Beacons of Cinema: In Defense of Trailers

MPAA in 70mmNow that the film vs. digital debate is winding down, the National Association of Theater Owners has turned its attention towards more pressing matters. Last month the exhibitor’s trade group issued new guidelines for movie trailers and related promotional material, effective October 2014. It was a canny move, seizing upon public sentiment that “trailers are too damn long” and thus earning ink for NATO in publications like RedEye that would typically ignore its pronouncements. (When you share an acronym with the instantly recognized North Atlantic Treaty Organization, it’s hard to get mainstream press coverage.

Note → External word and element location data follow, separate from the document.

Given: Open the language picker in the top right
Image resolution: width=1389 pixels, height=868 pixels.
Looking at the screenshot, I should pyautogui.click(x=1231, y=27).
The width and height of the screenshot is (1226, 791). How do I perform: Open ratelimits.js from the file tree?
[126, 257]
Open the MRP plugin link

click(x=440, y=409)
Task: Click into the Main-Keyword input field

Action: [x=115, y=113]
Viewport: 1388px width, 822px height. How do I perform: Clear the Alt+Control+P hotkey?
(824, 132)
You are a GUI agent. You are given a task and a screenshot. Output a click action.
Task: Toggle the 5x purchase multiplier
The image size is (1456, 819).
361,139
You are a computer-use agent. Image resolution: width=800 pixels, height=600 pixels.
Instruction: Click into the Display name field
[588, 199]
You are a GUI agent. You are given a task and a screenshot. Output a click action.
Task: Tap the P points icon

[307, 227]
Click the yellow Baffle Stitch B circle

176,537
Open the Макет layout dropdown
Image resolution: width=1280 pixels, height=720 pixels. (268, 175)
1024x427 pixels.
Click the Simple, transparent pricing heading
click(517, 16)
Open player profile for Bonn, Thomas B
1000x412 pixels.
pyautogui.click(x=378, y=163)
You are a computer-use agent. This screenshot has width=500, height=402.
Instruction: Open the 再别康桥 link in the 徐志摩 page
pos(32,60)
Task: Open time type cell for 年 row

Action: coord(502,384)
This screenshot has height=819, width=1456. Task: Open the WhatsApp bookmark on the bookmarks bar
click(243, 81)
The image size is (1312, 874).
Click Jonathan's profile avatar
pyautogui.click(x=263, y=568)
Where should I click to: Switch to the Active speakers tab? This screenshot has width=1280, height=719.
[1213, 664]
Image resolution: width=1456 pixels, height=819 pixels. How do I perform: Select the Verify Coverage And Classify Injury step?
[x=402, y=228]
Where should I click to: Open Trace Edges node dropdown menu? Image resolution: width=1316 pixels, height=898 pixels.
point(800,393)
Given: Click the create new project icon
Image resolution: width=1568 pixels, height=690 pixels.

Then again, as an industry trade group, perhaps you don’t want the sunlight in the first place.)

The new NATO guidelines, which are completely voluntary, mandate that movie trailers run no longer than two minutes and be released no more than five months before than the movie that they’re promoting. (Trailers are presently around two and half minutes apiece.) Each distributor will qualify for two exemptions per year, though these exceptional trailers cannot be any longer than three minutes. NATO’s latest also clamps down on “direct response prompts (QR codes, text-to, sound recognition, etc.)” in trailers and endorses practices that most theaters abide by already, such as assuring that age-appropriate trailers accompany each feature so that Dallas Buyers Club isn’t pitched at the Frozen crowd.